I’m using 1.20.1 on OSX and saw this today. Before I normalize, my shared file (at 0.03) contains 3426 OTUs. After normalizing, it contains 3397. Seems to me that the total number of OTUs would not change. Is this a bug or am I missing something?
0.03 S0001 3426 0 0…
0.03 S0001 3397 0 0…
Digging through the source, I found this function in the implementation of normalize shared:
However, if I look at my shared file, I do not have any OTUs that are not represented by at least one sample.

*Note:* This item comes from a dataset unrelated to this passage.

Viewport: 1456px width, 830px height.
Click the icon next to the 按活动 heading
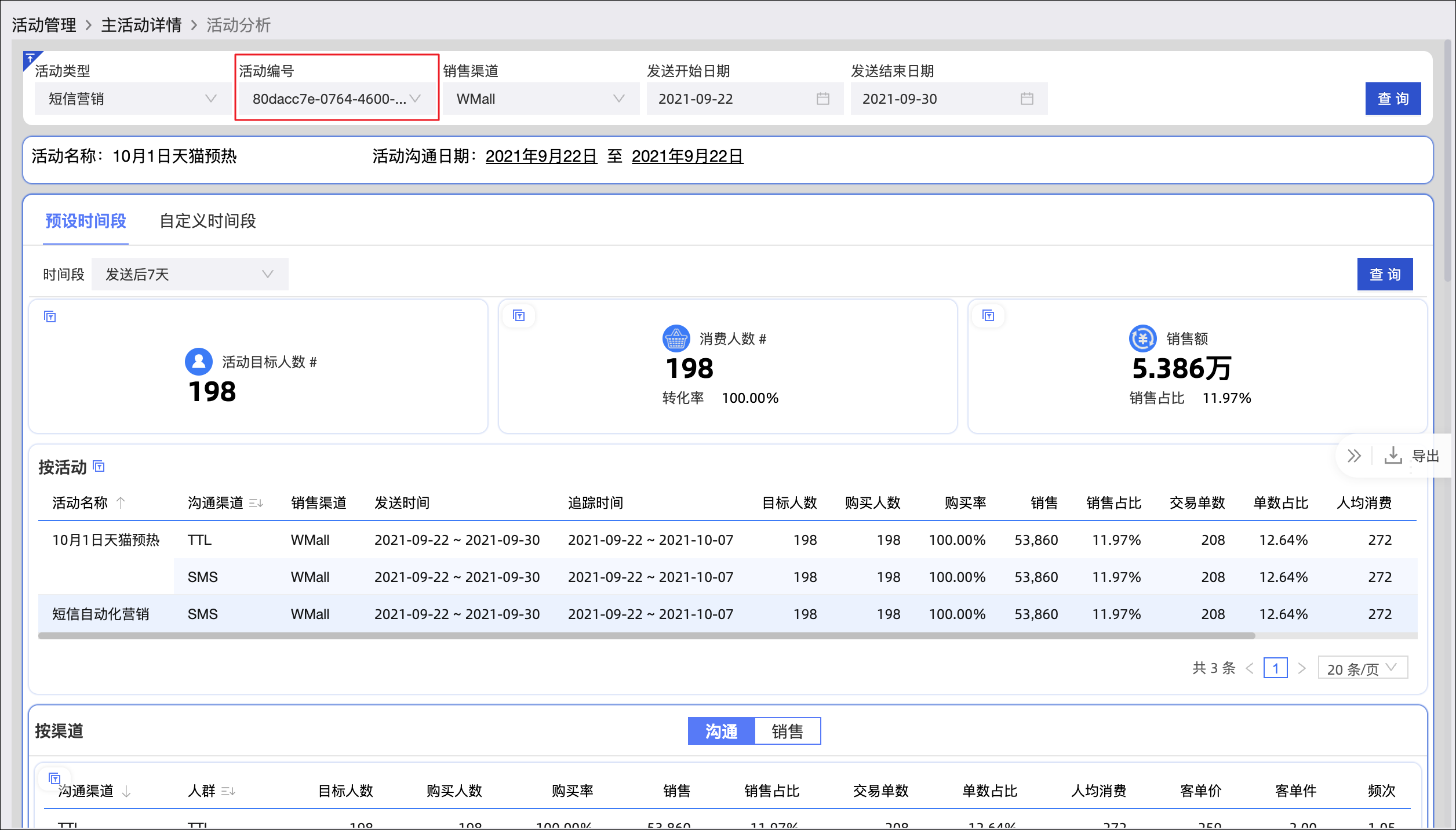[x=99, y=467]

Also, this doesn’t happen with the z-score normalization
In normalize.shared we find the size of the smallest sequence collection or take the number you give us. We then remove any group that has fewer sequences than that number. With the remaining sequences, we find the relative abundance of every OTU in every group and then multiple that relative abundance by the normalization number. Then we round everything. What you’re probably seeing is that there are a few singleton OTUs that are getting normalized down to zero.

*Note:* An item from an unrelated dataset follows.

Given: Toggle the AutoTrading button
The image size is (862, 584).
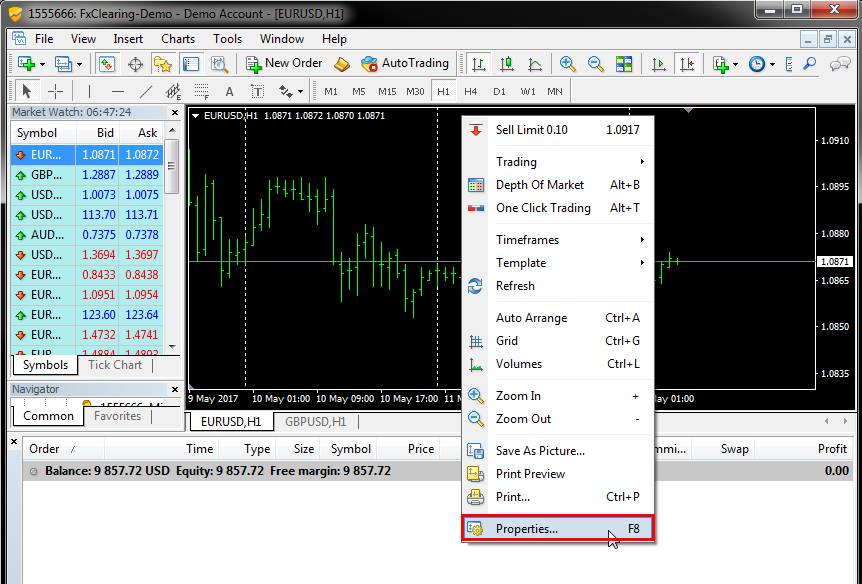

In contrast, the z-score normalization scales everything to have a mean relative abundance of zero and a standard deviation of 1.
Hope this helps,
Thanks. Just to confirm, the process is as follows. I only ask, because I’m doing this on my own and getting some different results.
Let’s say that the sample with the smallest reads has 1,000 reads in it. For OTU A, Sample 1 has 100 reads in that OTU and has a total read count of 10,000. Upon normalizing using totalgroup, Sample 1’s OTU A read count becomes: (100/10,000) * 1,000 = 10.

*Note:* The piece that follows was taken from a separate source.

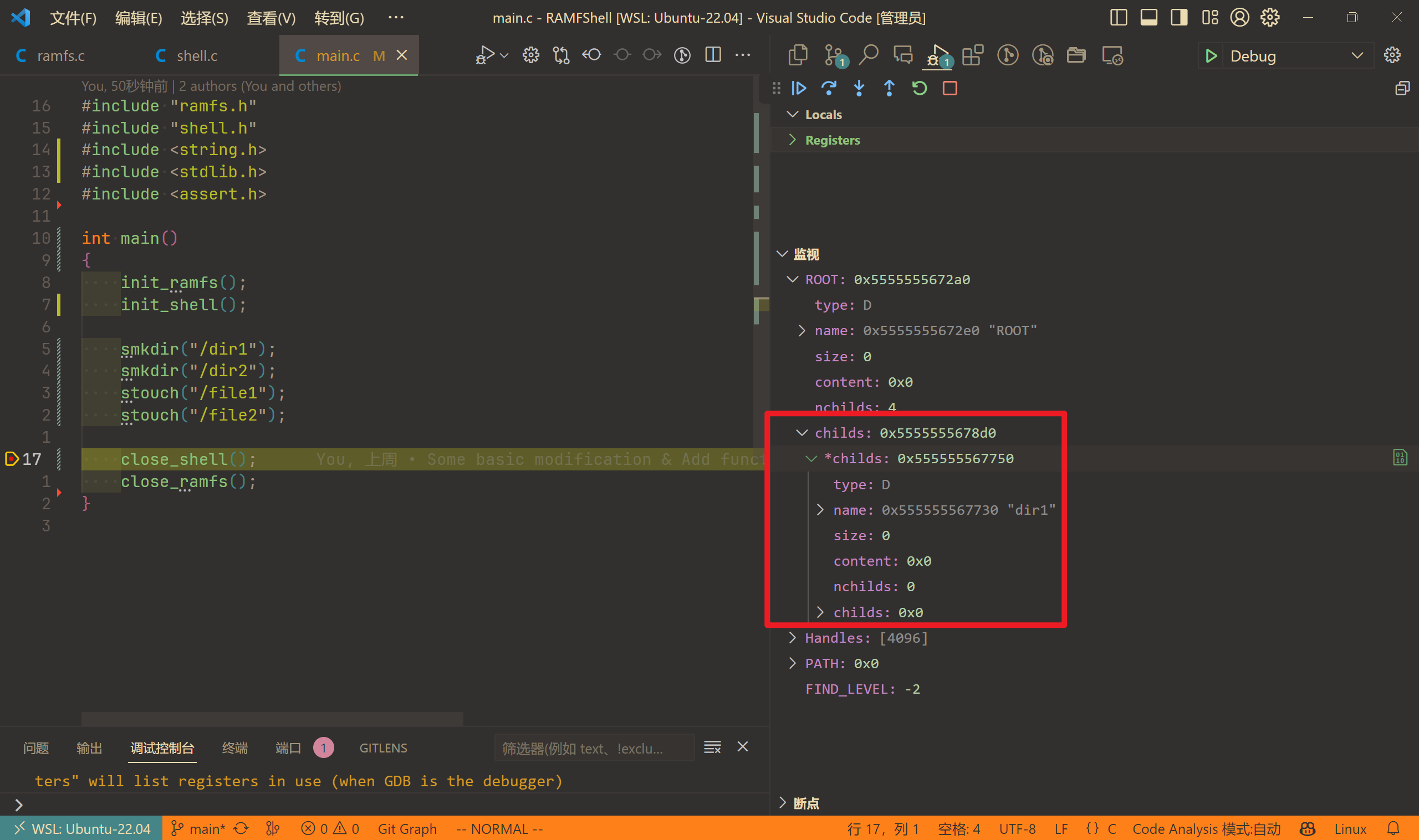1419x840 pixels.
Task: Click the debug console filter field
Action: 594,749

If for some reason the normalized count drops below 0.5, then it’s rounded down to zero, checked by some process, and if all the sample counts for that OTU have counts of zero, that OTU is eliminated.
Is that right?
I’ve posted a sample file so you can see what I mean here: http://db.tt/8pxhO2N. Mothur is dropping 29 OTUs because of the zeros across all samples, but I’m dropping 555. You can see that things match up pretty well at the beginning, but get kind of screwy later in the file.
Also, mothur seems to be shifting left when OTUs are deleted, and therefore losing original OTU indices. Won’t this cause a discrepancy between the list and shared files downstream?
I’d be happy to share code if you want to see how this is going on my end.
Could you send the original shared file to email@example.com?
I have looked in the normalize.shared bug you found. You are correct, mothur should have been dropping 555 Otus. The fix will be part of mothur 1.21.0, releasing next month. We will also add a change to keep the original Otu numbers, so that it will be easier to track an Otu in downstream analysis. Thanks for bringing this bug to our attention.